“Poemas ao sabor de história”
resistência pós-colonial nos versos de Valtevir Andrade Nunes e José Orlando de Oliveira
DOI:
https://doi.org/10.55028/92aga887Palavras-chave:
Pós-colonialismo;, Amazônia;, resistência;, Análise de Conteúdo;, Poesia.Resumo
O presente artigo analisa os poemas “A modernidade na Amazônia”, de Valtevir Andrade Nunes, e “História Esquecida”, de José Orlando de Oliveira, a partir dos referenciais do pensamento pós-colonial e do giro decolonial, buscando compreender de que maneira o discurso poético reflete e resiste às narrativas hegemônicas da modernidade na Amazônia.
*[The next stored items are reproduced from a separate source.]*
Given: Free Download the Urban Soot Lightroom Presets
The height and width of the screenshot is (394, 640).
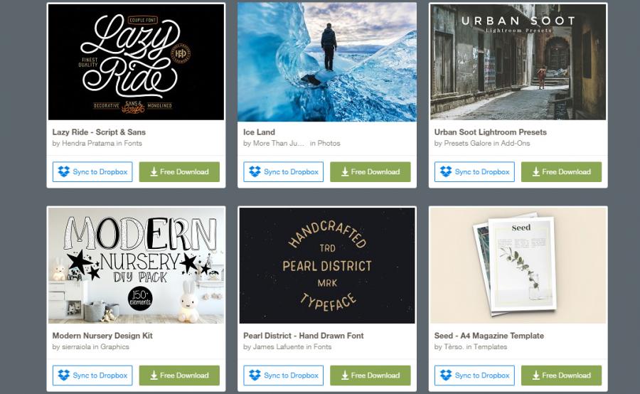Looking at the screenshot, I should (561, 172).
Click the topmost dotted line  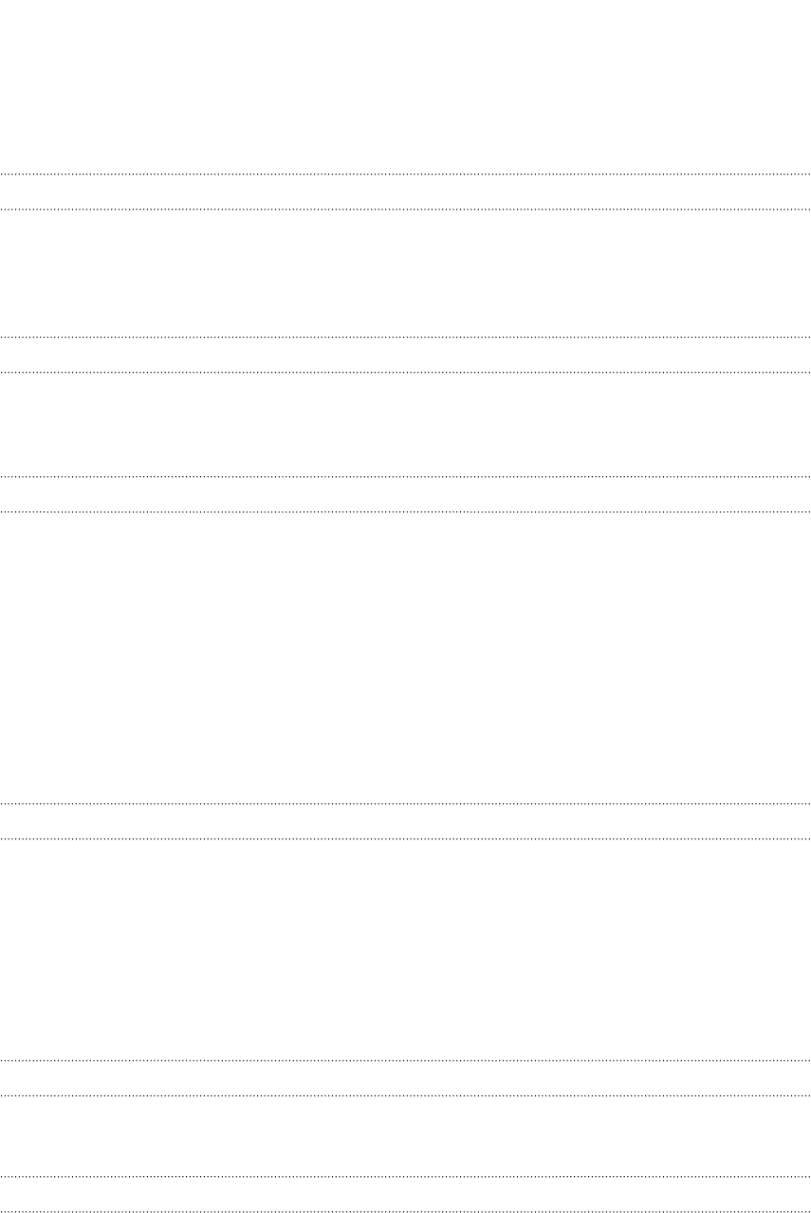tap(405, 174)
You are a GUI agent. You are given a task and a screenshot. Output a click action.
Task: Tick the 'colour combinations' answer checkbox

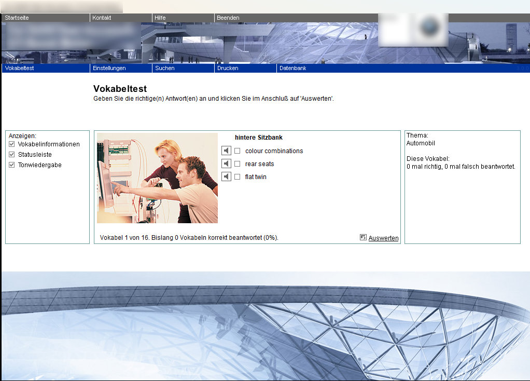point(238,151)
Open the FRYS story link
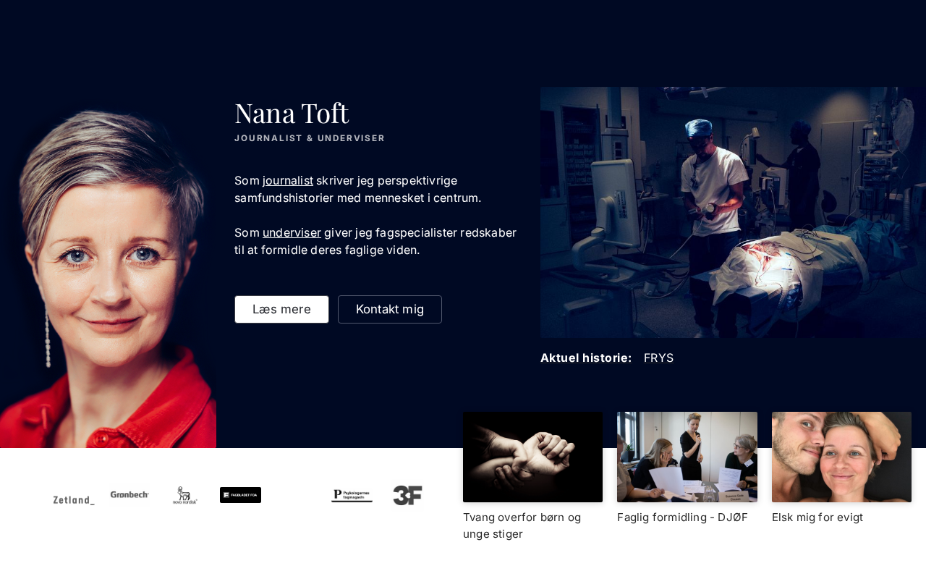 coord(658,358)
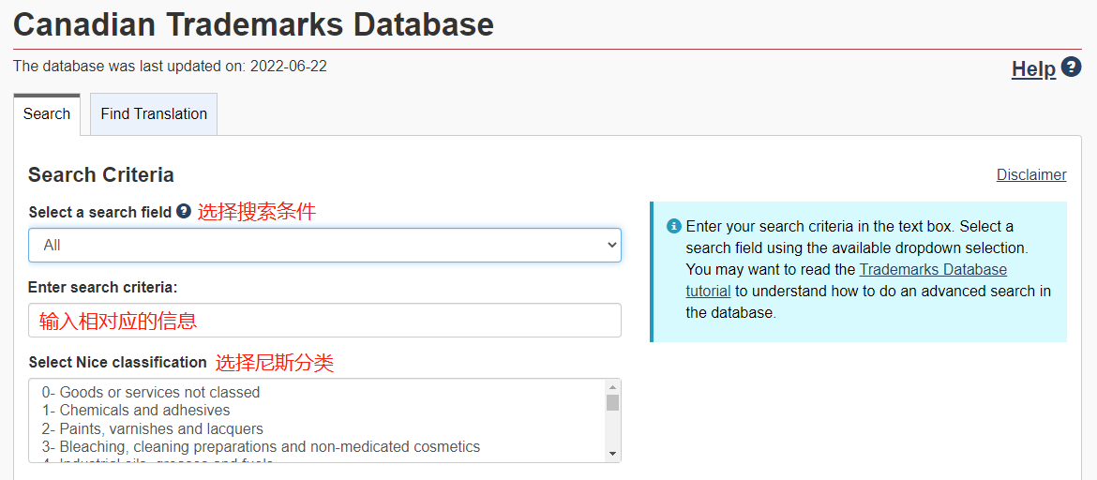Switch to the Find Translation tab
Viewport: 1097px width, 480px height.
tap(154, 113)
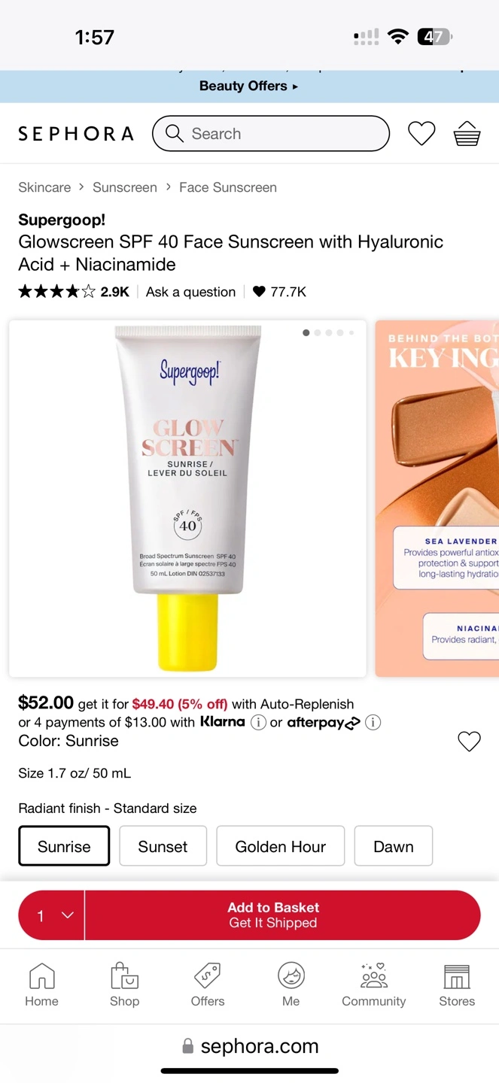Open Face Sunscreen breadcrumb link

228,187

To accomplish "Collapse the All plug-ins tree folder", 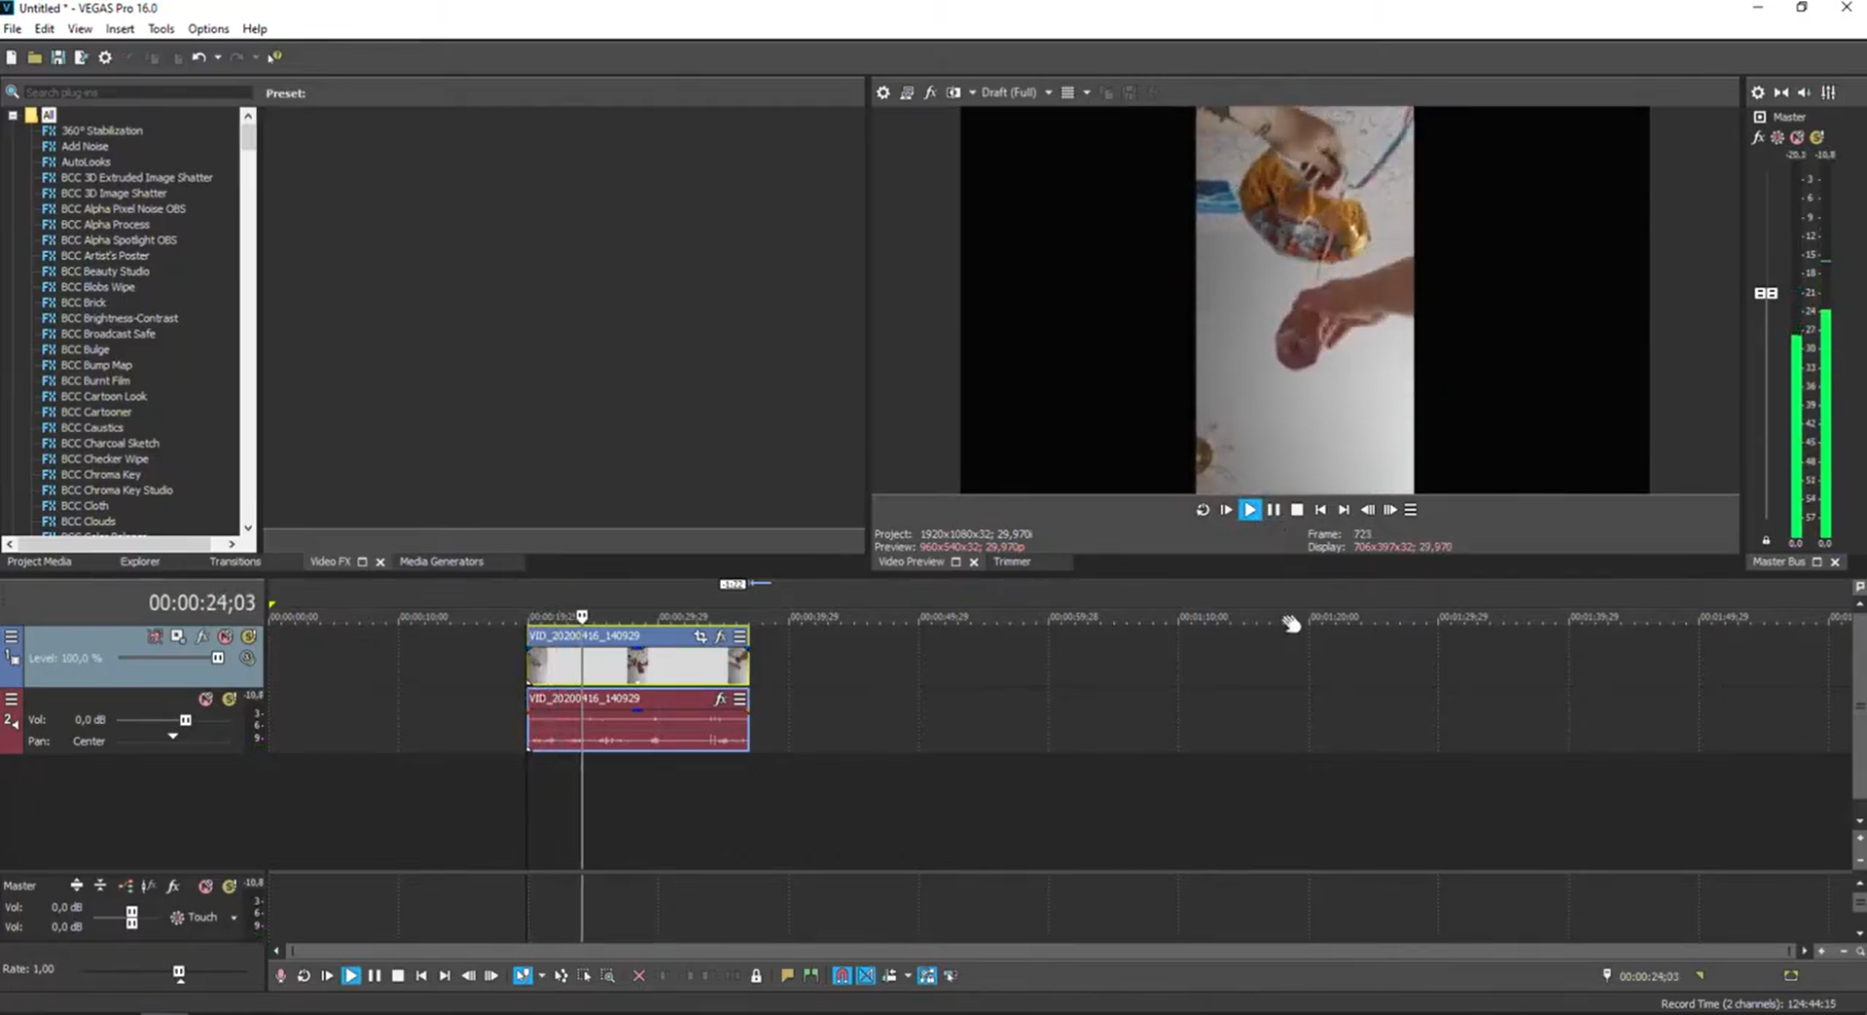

Utilizando como metodologia a Análise de Conteúdo de Bardin, a pesquisa identifica categorias temáticas centrais como violência epistêmica, subalternidade dos trabalhadores, apagamento de memórias e resistência cultural, evidenciando as tensões entre progresso e sofrimento humano durante a construção da Estrada de Ferro Madeira-Mamoré. Os resultados demonstram que, ao revisitar esse episódio histórico, os poetas transformam a literatura em campo de disputa simbólica, onde o eu-lírico atua como agente de descolonização do imaginário coletivo. A leitura das obras revela que a poesia amazônica contemporânea cumpre papel fundamental na reconstrução contra-hegemônica do passado, questionando o mito da modernização civilizatória e denunciando o caráter sacrificial do desenvolvimento capitalista na região. Conclui-se que a expressão poética de Andrade e Orlando constitui um gesto de resistência epistêmica e política, que devolve humanidade às vozes silenciadas e reafirma a literatura como instrumento de justiça cognitiva e desobediência simbólica frente à colonialidade persistente.